* [OBJECTIF ÉNONCÉ A]
Merci de répondre à ces questions d'après la source ci-dessous, chacune sur sa propre ligne :
(i) Combien coûte un plein électrique ?
(ii) Quelle part d'énergie renouvelable la Tunisie vise-t-elle pour 2050 ?
(iii) Quel est le nom du DG de l'ANME ?
* [OBJECTIF ÉNONCÉ B]
D'après la source ci-dessous, ces affirmations sont-elles exactes ? Pour chacune, répondez par oui ou non, puis citez les mots décisifs de la source.
(i) La Tunisie vise 35 % d'énergie renouvelable en 2030.
(ii) L'objectif d'amélioration de l'efficacité énergétique est de 50 % par rapport à 2010.
(iii) La Loi de finances 2022 exonère les bus électriques des droits de douane.

* [SOURCE]
>>>

La rationalisation de la consommation énergétique est devenue une des priorités du gouvernement, surtout avec l’envolée des cours de pétrole. Ce qui a remis sur la table, plus que jamais la nécessité de migrer vers des énergies plus propres et notamment vers la mobilité électrique dont les coûts énergétiques sont moins chers. Cela a aussi mis sous les projecteurs une autre problématique importante, celle de la nécessité de la reconversion et la mise à niveau des industries nationales de composants automobiles. Le point.

 

La guerre en Ukraine a démontré une chose importante : la Tunisie est dépendante alimentairement et énergétiquement. Le pays a été sévèrement impacté par la hausse des cours, surtout avec les problèmes financiers qu’il vit avant la conclusion de l’accord avec le Fonds monétaire international. Cela a prouvé une chose, la nécessité de développer les énergies renouvelables et de passer à la mobilité électrique (un plein électrique coûtant entre 15 et 20 dinars, selon le type de véhicule). Certes nos ambitions sont importantes, mais restent depuis des années entravées, notamment à cause du manque de ressources.

En effet, la Tunisie ambitionne d’atteindre 35% d’énergie renouvelable en 2030 et 80% en 2050, outre l’amélioration de l’efficacité énergétique de 30% par rapport à 2010, pour ce même horizon.

 

Côté voitures hybrides et électriques, l'Agence nationale pour la maitrise de l'énergie (ANME) essaie de pousser tant bien que mal les divers intervenants, mais beaucoup d’obstacles demeurent. Dans une interview à Business News, le DG de l’agence Fathi Hanchi revient sur les avancées en la matière.

 

Ainsi, M. Hanchi a rappelé les efforts déployés par l’agence et qui se sont soldés par certains privilèges fiscaux annoncés dans la Loi de finances 2022 notamment l’exonération des droits de douane pour les véhicules électriques (voitures, utilitaires et bus), un abattement de la taxe de maitrise d’énergie de 50% ainsi qu’un abattement de 50% sur les droits de consommation pour les véhicules hybrides.

<<<

* [EXTRAIT DE DONNÉES]
>>>

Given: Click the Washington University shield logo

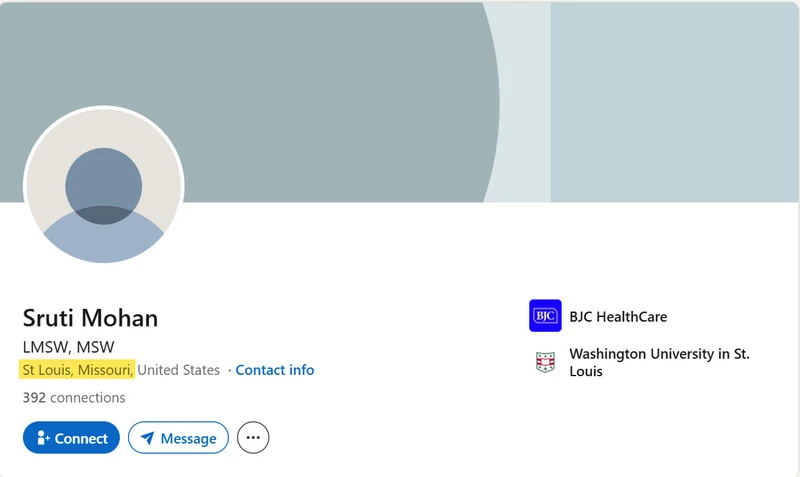Looking at the screenshot, I should click(x=545, y=362).
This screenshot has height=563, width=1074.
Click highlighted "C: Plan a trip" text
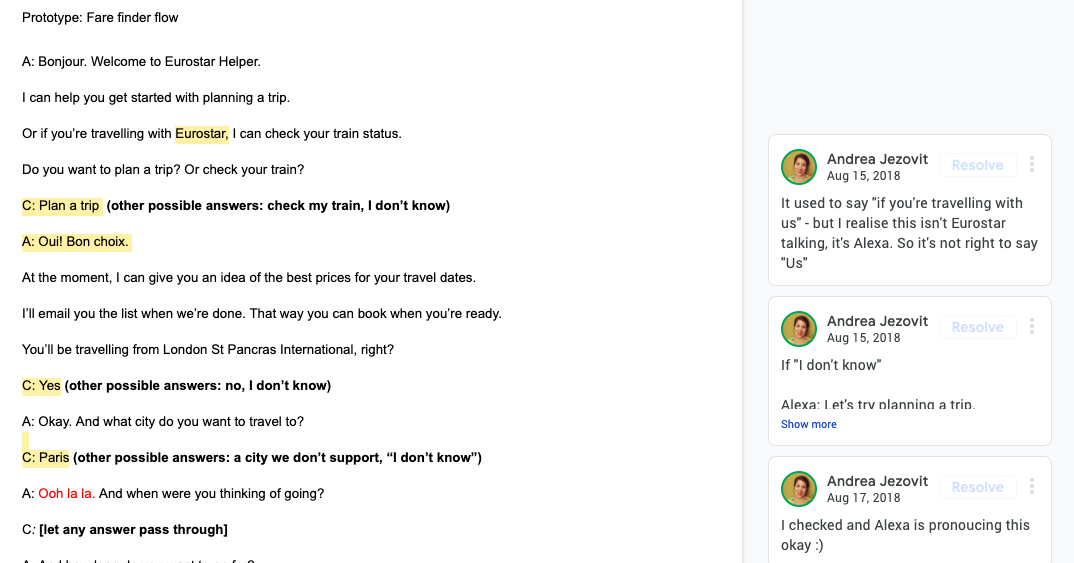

<<<

* [RÉPONSE A]
(i) Entre 15 et 20 dinars, selon le type de véhicule.
(ii) 80 %.
(iii) Fathi Hanchi.

* [RÉPONSE B]
(i) Oui : « la Tunisie ambitionne d’atteindre 35% d’énergie renouvelable en 2030 »
(ii) Non : « l’amélioration de l’efficacité énergétique de 30% par rapport à 2010 »
(iii) Oui : « l’exonération des droits de douane pour les véhicules électriques (voitures, utilitaires et bus) »